In today's Finshots, we talk about the blue economy policy and see how the country could benefit from oceans.


The Story

When we look at India’s map, we sometimes forget that our boundaries extend well beyond the coastlines. We are blessed with a 7500 km long shoreline and more than 2 million sq. km of exclusive economic zones — ocean territories adjoining coastal areas where India can exercise its sovereign rights. Not many nations can boast of such statistics and not many countries have access to the kind of resources that we have. But for the better part of our history, we have ignored the ocean altogether and failed to put these resources to good use. We could have added billions to our GDP and created millions of new jobs. But we didn’t and it’s been a sore point for a while now. However, things are looking up. And the government is now formulating a ‘blue economy policy’ that will hopefully remedy this problem and outline a strategy to put our enormous ocean resources to good use.

We know what you’re thinking. Putting resources to good use will almost inevitably lead to its destruction. We’ll probably end up polluting the water the same way we polluted our lands. But that’s not what this is about. The world bank defines the “Blue economy” as a “sustainable use of ocean resources for economic growth, improved livelihoods, and jobs while preserving the health of the ocean ecosystem”. Meaning, we have to do it in a way that’s sustainable. And while it’s possible things might not work out exactly as intended, we have to be hopeful.

Anyway, right now the so-called “Blue economy” contributes around just 4% to India’s GDP. But the problem here is that we don’t know if the number is really accurate. So perhaps the first order of business right now ought to be this — Conduct a thorough study of all the subsectors that contribute to the blue economy, figure out the extent of their contribution and see the kind of damage we may have inadvertently caused. Think of it as a comprehensive accounting framework with relevant data and intelligence related to the blue economy. Once we have access to this data, maybe government agencies can understand it better, tweak their policy and perhaps better regulate private investment in certain sectors.

But what are these sectors really and who are the important stakeholders?

Well, it could be fishermen tugging their boats into the sea, people who earn a livelihood on beautiful beaches, businesses that cater to tourists along the pristine coastlines of Kerala and Goa, shipping companies and port operators and also energy companies who explore the deep seas in the hope of stumbling on oil deposits. It could be any of them. The big problem here is that these different stakeholders may find themselves at odds with each other when going about their business. So the document calls for a mapping of the entire coastline including the extended ocean space to make sure different participants do not interfere with each other’s businesses. Maybe we could also clearly state what areas could be designated as tourist areas, commercial spaces, industrial zones, and so on.
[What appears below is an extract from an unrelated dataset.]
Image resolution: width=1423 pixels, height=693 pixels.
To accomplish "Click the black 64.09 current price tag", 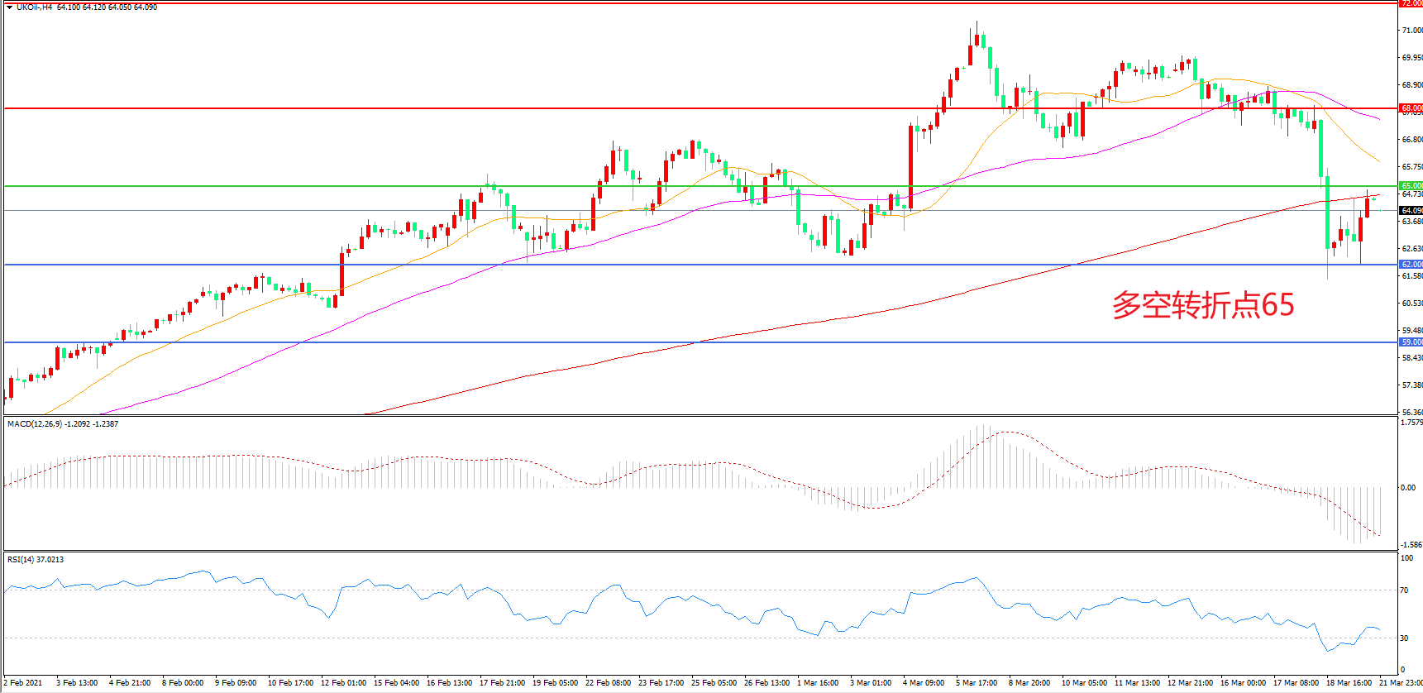I will 1411,211.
The next challenge is to build relevant infrastructure that can harness the economic potential of oceanic resources. We have nine coastal states, 1,382 islands, and 199 ports built in these areas. Unfortunately, only 12 qualify to be called major ports. All of this existing infrastructure handles approximately 1,400 million tons of cargo each year. But there is still a lot to be desired. We need sophisticated last-mile connectivity. We need cruise terminals and marinas, we need shipyards that can build fishing trawlers, luxury cruise liners and container carriers. And we need them now.

Finally, the policy calls for an assessment of the fisheries department — a business that sustains over 4 million people — maybe even more if you consider all the industries fishing feeds into. In India, fishing largely means staying near the coastline, but mid and deep-sea zones are woefully underused. The new policy calls for incentivizing the use of these deeper areas to meet demand from both domestic sources and abroad. Having said that, the government also wants to have reasonable checks and balances in place to make sure people don’t overfish and put the ecology out of balance. Maybe we could use the same tech to keep an eye out for areas that are indeed ripe for fishing and nudge fishermen away from unproductive areas.

Finally, there is the deep sea. The surface holds copious amounts of minerals and metal deposits. And while we would need major investments in the scientific exploration of oceans, this could be a source of great windfall. Speaking of wind, oceans also extend opportunities to tap into wind and tidal energy and that’s another thing the draft document alludes to. In summary, the policy highlights the vast potential hidden within the oceanic ecosystem and makes some good recommendations of how we can improve the lives of those living along the coastline whilst also preserving marine ecology.

Hopefully, the blue economy thrives for many years to come.

Until then…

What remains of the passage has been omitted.